The essence of complainant's testimony was that she accepted an offer of a ride with the defendant from an all-night restaurant in Kenosha to her home in Racine (a distance of about 11 miles) at about six a.m., December 26, 1967. She had previously met the defendant at this restaurant at least two hours earlier while she awaited the first train to Racine. Upon leaving the restaurant she testified that Ritchie drove some distance and then into a deserted field, the location of the first rape.

After the initial act she stated that some friends of Ritchie's came on the scene and she was forcibly taken to his home, held captive, stripped of her clothing, and forced to engage in sexual intercourse with several different men until about three p.m. that day when she was able to escape and go to a neighbor's home to report the happenings.

Defendant Ritchie admitted meeting the prosecutrix at the restaurant and several acts of sexual intercourse at the house, but denied the incident at the field, denied that any force was used to compel the prosecutrix's co-operation and denied that any other persons engaged in intercourse with her at his house that day.

The facts most material to this appeal deal solely with the procedural matters of the trial after the jury had retired to deliberate. The record shows that the following proceedings took place during deliberations:

'The Jury notified the bailiff they would like to appear in the courtroom with a question. Court reconvened. Defendant Keith Ritchie appearing in court in person.

'BY THE COURT: Let the record show Mr. Vaudreuil stated he did not wish to be called. It is now 7:15, and the defendant is present. Be seated. Members of the Jury, you have made inquiry as to the reading of some testimony that may be in question. Which testimony would you like to have read?

'BY THE APPARENT FOREMAN: The depositions.
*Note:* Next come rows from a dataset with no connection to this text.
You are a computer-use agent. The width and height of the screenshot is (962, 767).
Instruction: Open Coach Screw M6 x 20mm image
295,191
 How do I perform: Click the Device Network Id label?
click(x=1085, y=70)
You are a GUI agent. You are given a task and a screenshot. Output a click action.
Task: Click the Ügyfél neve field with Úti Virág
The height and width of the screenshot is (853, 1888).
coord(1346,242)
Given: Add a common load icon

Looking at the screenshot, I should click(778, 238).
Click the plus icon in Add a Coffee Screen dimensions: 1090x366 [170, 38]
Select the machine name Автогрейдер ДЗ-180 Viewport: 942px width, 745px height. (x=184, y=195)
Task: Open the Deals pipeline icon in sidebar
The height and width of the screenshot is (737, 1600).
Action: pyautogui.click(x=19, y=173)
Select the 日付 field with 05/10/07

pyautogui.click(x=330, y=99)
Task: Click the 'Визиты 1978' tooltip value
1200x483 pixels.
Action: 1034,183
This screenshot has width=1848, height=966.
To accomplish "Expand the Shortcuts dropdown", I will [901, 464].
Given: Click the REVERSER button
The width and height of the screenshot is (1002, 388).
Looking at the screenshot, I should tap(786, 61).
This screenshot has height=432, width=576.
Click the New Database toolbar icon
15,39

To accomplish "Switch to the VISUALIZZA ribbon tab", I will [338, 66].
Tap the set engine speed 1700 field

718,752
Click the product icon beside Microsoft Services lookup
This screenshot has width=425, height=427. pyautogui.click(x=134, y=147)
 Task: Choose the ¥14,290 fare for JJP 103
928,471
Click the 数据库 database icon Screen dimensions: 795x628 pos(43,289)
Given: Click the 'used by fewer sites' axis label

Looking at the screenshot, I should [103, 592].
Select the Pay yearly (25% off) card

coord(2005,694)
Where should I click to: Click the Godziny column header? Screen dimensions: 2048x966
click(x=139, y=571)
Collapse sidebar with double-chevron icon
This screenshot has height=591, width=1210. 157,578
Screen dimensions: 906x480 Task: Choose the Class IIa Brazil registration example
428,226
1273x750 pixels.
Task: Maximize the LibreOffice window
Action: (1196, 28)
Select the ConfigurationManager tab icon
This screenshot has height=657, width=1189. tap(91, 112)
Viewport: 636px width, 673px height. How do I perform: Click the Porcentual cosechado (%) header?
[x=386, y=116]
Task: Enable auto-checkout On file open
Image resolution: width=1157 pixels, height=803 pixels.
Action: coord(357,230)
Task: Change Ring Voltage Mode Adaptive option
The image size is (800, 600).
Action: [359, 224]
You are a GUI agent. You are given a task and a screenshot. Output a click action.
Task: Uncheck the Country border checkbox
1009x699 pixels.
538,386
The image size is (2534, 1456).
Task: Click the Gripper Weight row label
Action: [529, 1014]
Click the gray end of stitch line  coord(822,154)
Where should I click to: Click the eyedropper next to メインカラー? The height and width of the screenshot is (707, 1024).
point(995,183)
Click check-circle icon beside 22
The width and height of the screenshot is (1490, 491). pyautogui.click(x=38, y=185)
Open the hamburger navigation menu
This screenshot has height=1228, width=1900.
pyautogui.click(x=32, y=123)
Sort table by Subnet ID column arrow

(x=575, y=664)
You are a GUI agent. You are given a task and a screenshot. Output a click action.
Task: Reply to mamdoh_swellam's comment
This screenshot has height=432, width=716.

'BY THE COURT: The deposition of Keith Ritchie and the girl?

'BY THE APPARENT FOREMAN: Keith Ritchie and Sam Wasion.

'BY THE COURT: Refer to both of those and read the testimony. * * *

'BY A MEMBER OF THE JURY: Find the place in there where the girl mentioned the GTO and where they sat. (Thereafter the court reporter read from her notes the testimony as contained in this transcript from the middle of page 18, all of page 10, to and including the third question and answer on page 20.)

'BY THE COURT: Is that all? (No further heard from the jury.) Court is in recess.

'Jury retired to the jury room for continued deliberations.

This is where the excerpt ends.